Yes, a consultant is a good analogy but that is the exact problem with the value proposition of a pharmacist — you bring value through “cost avoidance” vs. “generating revenue” so it is much harder to justify new FTEs and demonstrate incremental ROI. So when hospitals are looking to trim dollars, they will be expecting MORE ROI from their existing pharmacists than look to add new FTEs, whereas revenue generating personnel such as PAs, NPs and MDs aren’t going to have “value proposition” issues because they can bill directly and so revenue can be directly attributed to who provided the reimbursable service. In addition, a $400k/year (or whatever value hospitals say it is) value prop for pharmacists is made up through extremely exaggerated estimates from literature around cost savings from impacting “avoidable adverse drug events” or “frees up FTE hours for other practitioners like nurses.” Such arbitrary calculations read like research papers and are inherently biased as the assumptions are likely cherry-picked to maximize proof of ROI dollars for pharmacists. This is an example of a “business case” for a pharmacist FTE and let me tell you, my head hurts just trying to figure out how they come up with these numbers:


To drive home the point, if an average pharmacist FTE saves $400k/year at a hospital, then the incremental ROI of adding a new pharmacist FTE is much less than $400k unless the hospital gets a proportionate increase in patient volume (opportunities for cost savings) to go with that. Otherwise, if each pharmacist saves a hospital $400k and the hospital spends $50m in healthcare costs each year, then why don’t they hire 100 new pharmacists to close that gap? That logic doesn’t make sense.

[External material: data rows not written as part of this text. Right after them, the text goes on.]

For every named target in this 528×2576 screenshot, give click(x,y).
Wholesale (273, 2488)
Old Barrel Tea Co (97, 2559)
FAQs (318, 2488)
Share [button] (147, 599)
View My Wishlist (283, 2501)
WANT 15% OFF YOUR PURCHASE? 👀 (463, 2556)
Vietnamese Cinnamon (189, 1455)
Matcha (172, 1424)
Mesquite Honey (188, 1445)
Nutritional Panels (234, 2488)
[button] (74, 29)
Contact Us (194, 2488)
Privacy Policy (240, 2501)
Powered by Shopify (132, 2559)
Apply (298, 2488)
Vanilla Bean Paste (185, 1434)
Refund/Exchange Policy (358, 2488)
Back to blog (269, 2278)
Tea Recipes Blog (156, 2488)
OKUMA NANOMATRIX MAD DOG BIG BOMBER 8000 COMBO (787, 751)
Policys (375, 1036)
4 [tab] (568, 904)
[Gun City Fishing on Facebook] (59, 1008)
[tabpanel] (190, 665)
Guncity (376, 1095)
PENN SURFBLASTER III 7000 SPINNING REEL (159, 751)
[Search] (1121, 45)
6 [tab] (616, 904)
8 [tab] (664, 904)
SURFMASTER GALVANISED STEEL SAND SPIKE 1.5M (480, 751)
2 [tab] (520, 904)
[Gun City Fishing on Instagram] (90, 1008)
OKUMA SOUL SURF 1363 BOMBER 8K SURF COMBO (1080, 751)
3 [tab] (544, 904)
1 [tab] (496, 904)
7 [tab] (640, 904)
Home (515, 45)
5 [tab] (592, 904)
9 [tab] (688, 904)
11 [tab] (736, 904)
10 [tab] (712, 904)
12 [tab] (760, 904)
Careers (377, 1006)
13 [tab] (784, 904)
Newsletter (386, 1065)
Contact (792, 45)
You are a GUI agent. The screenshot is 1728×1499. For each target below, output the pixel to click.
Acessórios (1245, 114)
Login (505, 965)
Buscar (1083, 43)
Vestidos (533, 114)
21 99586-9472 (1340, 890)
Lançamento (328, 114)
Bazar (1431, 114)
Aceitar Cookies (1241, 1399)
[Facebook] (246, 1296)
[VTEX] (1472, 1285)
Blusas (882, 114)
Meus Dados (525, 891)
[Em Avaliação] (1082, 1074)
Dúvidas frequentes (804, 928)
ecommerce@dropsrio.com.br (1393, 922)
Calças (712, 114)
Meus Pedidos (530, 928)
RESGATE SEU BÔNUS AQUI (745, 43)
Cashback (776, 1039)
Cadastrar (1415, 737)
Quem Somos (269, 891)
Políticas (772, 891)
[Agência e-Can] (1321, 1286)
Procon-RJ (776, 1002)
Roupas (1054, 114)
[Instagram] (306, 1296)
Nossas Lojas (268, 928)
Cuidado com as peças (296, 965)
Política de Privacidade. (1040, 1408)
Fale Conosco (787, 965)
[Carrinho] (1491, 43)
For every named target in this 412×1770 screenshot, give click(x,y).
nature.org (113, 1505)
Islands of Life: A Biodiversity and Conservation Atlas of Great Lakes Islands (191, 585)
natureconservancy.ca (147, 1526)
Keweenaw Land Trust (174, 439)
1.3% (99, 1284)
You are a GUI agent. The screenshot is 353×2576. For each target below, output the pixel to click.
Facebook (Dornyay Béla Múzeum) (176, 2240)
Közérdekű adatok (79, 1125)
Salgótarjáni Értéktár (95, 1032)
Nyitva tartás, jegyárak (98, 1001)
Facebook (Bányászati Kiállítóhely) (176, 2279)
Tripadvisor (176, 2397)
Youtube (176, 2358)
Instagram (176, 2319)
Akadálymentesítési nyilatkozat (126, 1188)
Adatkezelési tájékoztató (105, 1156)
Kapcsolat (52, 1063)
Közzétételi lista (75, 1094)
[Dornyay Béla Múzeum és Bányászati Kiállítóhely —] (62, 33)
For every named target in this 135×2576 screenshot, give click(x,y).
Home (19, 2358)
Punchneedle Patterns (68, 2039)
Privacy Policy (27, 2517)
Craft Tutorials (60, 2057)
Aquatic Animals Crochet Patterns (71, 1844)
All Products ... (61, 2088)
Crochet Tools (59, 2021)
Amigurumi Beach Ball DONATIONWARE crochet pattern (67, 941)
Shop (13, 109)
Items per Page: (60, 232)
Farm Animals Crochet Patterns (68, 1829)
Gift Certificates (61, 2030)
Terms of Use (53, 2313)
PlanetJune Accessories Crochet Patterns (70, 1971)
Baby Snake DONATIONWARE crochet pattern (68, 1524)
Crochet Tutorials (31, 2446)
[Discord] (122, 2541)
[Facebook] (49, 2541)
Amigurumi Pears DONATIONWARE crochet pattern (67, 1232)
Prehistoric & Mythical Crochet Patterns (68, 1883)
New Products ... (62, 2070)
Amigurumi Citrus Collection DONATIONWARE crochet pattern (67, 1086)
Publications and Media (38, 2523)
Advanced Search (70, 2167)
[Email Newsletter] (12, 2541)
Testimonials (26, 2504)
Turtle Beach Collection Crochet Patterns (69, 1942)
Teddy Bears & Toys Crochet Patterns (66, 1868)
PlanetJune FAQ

Furthermore, many of the cost-savings activities are turned into standardized protocols, baked into workflow or improved by automation/technology, and once those processes are in place then you’re back to square one in terms of having to prove your value (because at that point you won’t be able to say “I save you $400k/year, I should have job security”. They can fire you easily and hire a fresh grad for much cheaper and give them the “cost-savings” protocols you built and not skip a beat. So the way I see it is that the future of hospital pharmacy is in IT/informatics as they are the personnel who will be able to generate novel methods of cost-savings for years to come, not a Med Rec pharmacist whose value is tied to what a research paper from 20 years ago says.